Still, OPR overcame these obstacles and went out of its way to be fair to Yoo and Bybee, fairness Ms. Radack was denied. OPR revised the torture memos report twice to respond to criticisms from former Attorney General Michael Muksaey and former Deputy Attorney General Mark Filip and responses from Yoo and Bybee - which they were permitted to submit after reviewing a draft report - only to have the finding of professional misconduct rejected by Margolis' memo. Worse, Margolis's memo relies heavily on those criticisms and responses, as well as statements from other Bush Justice Department insiders – such as former Deputy Assistant Attorney General Patrick Philbin - to lampoon OPR's conclusions and fault them for revising the report in light of the responses from Yoo and Bybee, which Margolis himself "recommended [OPR] solicit and review." See FINAL OPR REPORT at 20.

Ms. Radack gets right to the heart of the larger problem:

To the extent that OPR holds itself out as an internal watchdog of the Justice Department, that is belied by the fact that David Margolis, a single senior career attorney who has been with the Department for more than 40 years, has the unilateral power to override anything OPR does. Like most career bureaucrats, he obviously has a vested institutional interest in legitimizing Department conduct. Margolis’s take-away message is that it’s okay to ignore the rules of professional conduct if you’re scared or in a hurry, failing to realize, perhaps because he’s a government attorney, that stress and deadlines are the status quo for most lawyers.

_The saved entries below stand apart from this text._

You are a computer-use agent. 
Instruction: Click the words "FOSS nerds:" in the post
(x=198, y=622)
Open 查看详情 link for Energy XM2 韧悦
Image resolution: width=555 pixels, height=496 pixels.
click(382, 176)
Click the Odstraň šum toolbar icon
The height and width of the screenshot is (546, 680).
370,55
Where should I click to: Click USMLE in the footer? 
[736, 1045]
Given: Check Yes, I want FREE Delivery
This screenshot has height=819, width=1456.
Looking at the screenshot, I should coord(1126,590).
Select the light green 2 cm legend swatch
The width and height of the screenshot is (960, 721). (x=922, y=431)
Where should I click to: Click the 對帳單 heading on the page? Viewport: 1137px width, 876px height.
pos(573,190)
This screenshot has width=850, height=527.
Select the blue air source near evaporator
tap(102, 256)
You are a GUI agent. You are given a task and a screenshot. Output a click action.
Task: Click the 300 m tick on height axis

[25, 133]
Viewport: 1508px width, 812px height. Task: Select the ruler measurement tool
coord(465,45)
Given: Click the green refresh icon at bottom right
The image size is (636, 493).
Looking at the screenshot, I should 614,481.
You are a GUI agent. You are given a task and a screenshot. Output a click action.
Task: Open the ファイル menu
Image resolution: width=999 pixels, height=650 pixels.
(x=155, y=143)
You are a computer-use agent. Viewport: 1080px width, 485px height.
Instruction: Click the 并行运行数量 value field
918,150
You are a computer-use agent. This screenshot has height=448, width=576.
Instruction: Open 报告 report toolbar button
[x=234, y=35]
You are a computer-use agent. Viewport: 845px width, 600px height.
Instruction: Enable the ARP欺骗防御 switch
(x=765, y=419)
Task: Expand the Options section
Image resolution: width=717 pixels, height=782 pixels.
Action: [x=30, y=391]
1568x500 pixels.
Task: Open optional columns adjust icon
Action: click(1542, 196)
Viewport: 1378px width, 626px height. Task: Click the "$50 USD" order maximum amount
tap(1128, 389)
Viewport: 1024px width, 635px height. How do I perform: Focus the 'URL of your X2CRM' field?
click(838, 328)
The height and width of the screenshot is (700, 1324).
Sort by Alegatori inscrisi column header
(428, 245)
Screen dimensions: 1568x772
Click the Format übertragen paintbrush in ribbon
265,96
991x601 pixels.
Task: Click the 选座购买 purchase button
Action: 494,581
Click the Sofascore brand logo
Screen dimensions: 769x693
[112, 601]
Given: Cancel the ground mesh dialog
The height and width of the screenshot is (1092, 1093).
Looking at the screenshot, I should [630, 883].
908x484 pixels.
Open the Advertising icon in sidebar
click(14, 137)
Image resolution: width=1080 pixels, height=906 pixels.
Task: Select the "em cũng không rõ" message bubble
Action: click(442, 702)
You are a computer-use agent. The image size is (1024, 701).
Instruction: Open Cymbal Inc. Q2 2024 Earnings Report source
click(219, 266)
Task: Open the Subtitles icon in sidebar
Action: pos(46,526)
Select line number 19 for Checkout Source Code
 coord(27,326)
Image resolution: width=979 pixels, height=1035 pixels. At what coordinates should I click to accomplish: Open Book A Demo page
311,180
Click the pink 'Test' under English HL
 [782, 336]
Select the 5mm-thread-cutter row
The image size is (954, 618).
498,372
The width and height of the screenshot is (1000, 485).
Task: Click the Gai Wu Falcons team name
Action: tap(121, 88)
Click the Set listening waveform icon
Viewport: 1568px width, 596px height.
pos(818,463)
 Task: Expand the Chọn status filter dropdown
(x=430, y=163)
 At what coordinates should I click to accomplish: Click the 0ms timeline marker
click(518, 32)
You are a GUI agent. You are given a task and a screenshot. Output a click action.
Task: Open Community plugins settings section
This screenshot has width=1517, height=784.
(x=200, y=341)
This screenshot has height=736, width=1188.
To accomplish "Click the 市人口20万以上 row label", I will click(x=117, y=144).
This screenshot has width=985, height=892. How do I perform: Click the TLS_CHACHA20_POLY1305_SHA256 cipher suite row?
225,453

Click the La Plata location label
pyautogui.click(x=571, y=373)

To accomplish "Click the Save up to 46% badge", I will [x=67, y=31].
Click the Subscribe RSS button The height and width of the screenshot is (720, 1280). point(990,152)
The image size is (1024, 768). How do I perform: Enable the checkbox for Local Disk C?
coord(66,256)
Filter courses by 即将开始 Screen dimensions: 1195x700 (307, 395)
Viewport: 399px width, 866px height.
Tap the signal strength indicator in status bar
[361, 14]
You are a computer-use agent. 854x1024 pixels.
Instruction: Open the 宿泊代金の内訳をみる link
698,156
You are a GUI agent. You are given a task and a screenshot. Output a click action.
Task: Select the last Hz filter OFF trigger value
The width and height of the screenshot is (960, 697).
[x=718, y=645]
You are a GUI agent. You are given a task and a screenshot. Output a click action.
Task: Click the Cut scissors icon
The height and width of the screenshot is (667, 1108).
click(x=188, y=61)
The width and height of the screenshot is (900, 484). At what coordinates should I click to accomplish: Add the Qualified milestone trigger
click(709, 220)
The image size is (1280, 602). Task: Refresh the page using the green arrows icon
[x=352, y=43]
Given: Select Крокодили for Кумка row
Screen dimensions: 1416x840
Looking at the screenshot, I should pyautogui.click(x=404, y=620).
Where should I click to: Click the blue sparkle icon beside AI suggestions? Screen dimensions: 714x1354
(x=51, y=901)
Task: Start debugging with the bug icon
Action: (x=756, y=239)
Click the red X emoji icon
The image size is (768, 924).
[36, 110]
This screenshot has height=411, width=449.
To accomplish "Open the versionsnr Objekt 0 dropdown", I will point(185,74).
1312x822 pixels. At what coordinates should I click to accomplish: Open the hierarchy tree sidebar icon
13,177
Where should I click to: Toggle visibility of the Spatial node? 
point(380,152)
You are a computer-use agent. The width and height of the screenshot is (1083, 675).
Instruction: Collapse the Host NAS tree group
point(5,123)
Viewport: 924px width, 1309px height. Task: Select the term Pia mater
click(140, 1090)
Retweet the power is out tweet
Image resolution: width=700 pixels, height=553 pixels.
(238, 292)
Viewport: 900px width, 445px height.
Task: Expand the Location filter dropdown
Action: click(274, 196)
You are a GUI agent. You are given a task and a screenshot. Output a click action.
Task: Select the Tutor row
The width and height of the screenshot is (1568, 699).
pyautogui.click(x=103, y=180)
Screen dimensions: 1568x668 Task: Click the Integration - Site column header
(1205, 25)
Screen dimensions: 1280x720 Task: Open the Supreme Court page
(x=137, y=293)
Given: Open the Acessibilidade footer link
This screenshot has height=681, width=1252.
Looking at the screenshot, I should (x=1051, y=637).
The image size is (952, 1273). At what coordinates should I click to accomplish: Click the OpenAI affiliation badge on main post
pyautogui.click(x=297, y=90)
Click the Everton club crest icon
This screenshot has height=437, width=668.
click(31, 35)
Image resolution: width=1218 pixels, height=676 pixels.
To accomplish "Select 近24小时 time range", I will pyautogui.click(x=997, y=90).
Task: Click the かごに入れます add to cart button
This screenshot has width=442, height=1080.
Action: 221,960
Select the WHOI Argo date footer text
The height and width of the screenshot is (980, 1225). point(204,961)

Although entirely predictable, the Justice Department’s decision to give Yoo and his cohorts a pass should offend all lawyers. It is now incumbent upon the legal profession, which is entirely self-regulated, to provide oversight and accountability within its own ranks and to the public.

With the Justice Department's internal controls failing miserably, the legal profession – i.e. bar associations - should step up and hold accountable Yoo and Bybee, but even that seems unlikely considering that Ms. Radack's referral to the D.C. Bar is still outstanding. Apparently D.C Bar Counsel Wallace E. "Gene" Schipp has taken over Ms. Radack's case personally, but hasn't bothered to close out the obviously retaliatory investigation. More details about Ms. Radack’s case, which has been dragging on since 2002, are available here.

In the future, we would be wise to remember that real checks on executive power cannot come from internal watchdog bodies susceptible to political corruption. When the stakes are so high, these investigations must be undertaken by external entities with meaningful oversight tools, starting with subpoena power to compel testimony from key witnesses, like say, Former Attorney General Ashcroft, the head of the Justice Department when the torture memos were released, who "declined" OPR's request for an interview.